Now I am a professional forecaster so of course I do understand how difficult these things are to predict. BUT I DON’T CARE BECAUSE SOME DWEEB GUESSED WRONG AND EVEN THOUGH I GOT YOUR STUPID SHOT, I GOT THE #$@&ING FLU!

They will tell you this year’s flu vaccine is only 11% effective. This is a lie based on a guess of what happened earlier this year in Australia. Trust me, this year’s flu vaccine is 0% effective. 0%, none, nada, zippo. Z-freakin’-0.  But they can’t admit it is worthless because this would make them look inept and moronic, which of course they are.

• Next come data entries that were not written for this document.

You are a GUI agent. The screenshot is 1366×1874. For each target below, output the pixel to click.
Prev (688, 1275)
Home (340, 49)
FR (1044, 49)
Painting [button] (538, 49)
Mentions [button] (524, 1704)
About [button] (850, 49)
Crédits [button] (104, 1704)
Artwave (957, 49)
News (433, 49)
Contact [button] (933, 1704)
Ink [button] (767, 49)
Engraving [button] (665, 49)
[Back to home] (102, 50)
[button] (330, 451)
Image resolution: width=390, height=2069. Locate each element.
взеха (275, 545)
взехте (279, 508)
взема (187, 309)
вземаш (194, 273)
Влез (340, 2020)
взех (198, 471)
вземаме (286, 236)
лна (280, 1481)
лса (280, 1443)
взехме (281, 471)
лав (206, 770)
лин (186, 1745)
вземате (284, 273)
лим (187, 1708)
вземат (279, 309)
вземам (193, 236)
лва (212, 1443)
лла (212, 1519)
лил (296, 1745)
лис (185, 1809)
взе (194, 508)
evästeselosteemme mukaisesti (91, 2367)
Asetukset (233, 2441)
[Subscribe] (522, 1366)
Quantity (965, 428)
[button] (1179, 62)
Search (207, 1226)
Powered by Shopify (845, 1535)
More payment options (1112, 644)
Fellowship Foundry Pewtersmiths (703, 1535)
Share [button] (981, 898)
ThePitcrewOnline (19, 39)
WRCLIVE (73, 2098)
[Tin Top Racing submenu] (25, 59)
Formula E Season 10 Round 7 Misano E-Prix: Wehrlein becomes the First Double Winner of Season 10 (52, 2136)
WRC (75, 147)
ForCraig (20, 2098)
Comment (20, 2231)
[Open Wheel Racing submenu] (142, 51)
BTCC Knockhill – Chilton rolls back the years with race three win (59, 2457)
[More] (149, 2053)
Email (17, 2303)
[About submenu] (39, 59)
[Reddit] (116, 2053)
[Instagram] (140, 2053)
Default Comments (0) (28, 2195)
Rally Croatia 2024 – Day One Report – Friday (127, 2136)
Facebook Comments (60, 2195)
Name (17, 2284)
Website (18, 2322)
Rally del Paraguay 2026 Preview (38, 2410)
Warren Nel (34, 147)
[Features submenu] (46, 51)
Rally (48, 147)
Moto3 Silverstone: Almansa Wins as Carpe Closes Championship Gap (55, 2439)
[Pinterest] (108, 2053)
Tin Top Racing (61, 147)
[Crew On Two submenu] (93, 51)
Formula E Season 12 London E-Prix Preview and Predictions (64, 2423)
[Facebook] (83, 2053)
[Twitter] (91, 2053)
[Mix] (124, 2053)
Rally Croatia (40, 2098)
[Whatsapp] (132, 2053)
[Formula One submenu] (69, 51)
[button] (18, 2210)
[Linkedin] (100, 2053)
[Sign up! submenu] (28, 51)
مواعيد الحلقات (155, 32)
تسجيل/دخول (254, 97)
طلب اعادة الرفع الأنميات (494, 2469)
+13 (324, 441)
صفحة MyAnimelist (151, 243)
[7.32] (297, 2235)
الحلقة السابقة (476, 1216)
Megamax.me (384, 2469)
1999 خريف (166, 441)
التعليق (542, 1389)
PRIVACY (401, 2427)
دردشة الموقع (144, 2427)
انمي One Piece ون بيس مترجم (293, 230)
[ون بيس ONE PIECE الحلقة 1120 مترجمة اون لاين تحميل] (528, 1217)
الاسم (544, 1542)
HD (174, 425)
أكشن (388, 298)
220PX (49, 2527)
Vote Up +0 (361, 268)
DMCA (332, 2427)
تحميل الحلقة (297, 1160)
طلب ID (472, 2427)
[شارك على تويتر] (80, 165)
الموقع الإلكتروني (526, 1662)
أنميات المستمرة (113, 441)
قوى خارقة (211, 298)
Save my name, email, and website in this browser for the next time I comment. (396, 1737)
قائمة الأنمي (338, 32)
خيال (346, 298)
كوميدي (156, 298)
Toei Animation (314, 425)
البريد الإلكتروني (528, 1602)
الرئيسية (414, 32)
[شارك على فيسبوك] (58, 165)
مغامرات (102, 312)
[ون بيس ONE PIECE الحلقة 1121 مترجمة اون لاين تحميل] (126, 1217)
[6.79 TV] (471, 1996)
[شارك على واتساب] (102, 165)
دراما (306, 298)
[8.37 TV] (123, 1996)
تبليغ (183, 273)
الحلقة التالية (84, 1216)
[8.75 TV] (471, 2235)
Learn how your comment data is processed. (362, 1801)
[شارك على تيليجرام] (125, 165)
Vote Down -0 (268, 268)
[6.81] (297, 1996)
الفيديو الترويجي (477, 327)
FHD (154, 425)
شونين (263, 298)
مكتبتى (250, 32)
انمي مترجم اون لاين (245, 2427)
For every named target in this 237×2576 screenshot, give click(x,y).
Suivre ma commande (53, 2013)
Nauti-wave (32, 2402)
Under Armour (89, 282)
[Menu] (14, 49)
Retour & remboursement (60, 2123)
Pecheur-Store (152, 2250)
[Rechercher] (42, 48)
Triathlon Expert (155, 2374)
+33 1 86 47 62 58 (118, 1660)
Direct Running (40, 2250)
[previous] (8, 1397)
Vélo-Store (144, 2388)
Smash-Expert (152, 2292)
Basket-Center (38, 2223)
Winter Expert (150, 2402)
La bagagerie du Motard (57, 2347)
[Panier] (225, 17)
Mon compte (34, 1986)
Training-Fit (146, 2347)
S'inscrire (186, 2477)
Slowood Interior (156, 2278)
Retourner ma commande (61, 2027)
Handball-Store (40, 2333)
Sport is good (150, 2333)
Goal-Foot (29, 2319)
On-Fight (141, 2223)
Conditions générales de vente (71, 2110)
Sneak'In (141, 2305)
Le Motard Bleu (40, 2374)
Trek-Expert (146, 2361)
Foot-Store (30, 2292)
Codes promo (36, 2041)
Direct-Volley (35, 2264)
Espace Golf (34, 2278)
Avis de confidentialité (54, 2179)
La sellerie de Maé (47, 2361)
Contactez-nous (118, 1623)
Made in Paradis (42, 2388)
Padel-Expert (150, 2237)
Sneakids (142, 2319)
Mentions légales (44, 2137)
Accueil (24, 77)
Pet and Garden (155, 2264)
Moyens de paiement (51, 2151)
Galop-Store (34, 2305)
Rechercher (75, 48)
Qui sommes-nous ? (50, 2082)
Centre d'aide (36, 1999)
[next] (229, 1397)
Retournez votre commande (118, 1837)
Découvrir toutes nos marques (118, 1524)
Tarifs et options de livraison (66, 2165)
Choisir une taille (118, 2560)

Hello! You are the Center For Disease Control and you are not controlling this disease.  If you need to identify this strain, I have some excess bodily fluids I can send you, provided I can find some bio-waste bags at my local drugstore.  I will find out which strain I had next year when I’m sure it will be included in the new flu shot. The proverbial barn door being sufficiently shut.  

The most ridiculous thing is that medical professionals are still proclaiming: “But it’s not to late to get a flu shot.” Give it up people. just give it up. It may not be too late, but it won’t help you a bit. Z-freakin’-O. And that part about the vaccine offering partial protecting and reducing the symptoms? Not for this strain! Crapola, major crapola.  

Ironically, next October, I will dutifully get my flu shot for the 26th consecutive year. Why? Because anything that gives me any chance of avoiding repeating this awful experience, is well worth it. I just hope the stupid nerdlies at the CDC guess better next year.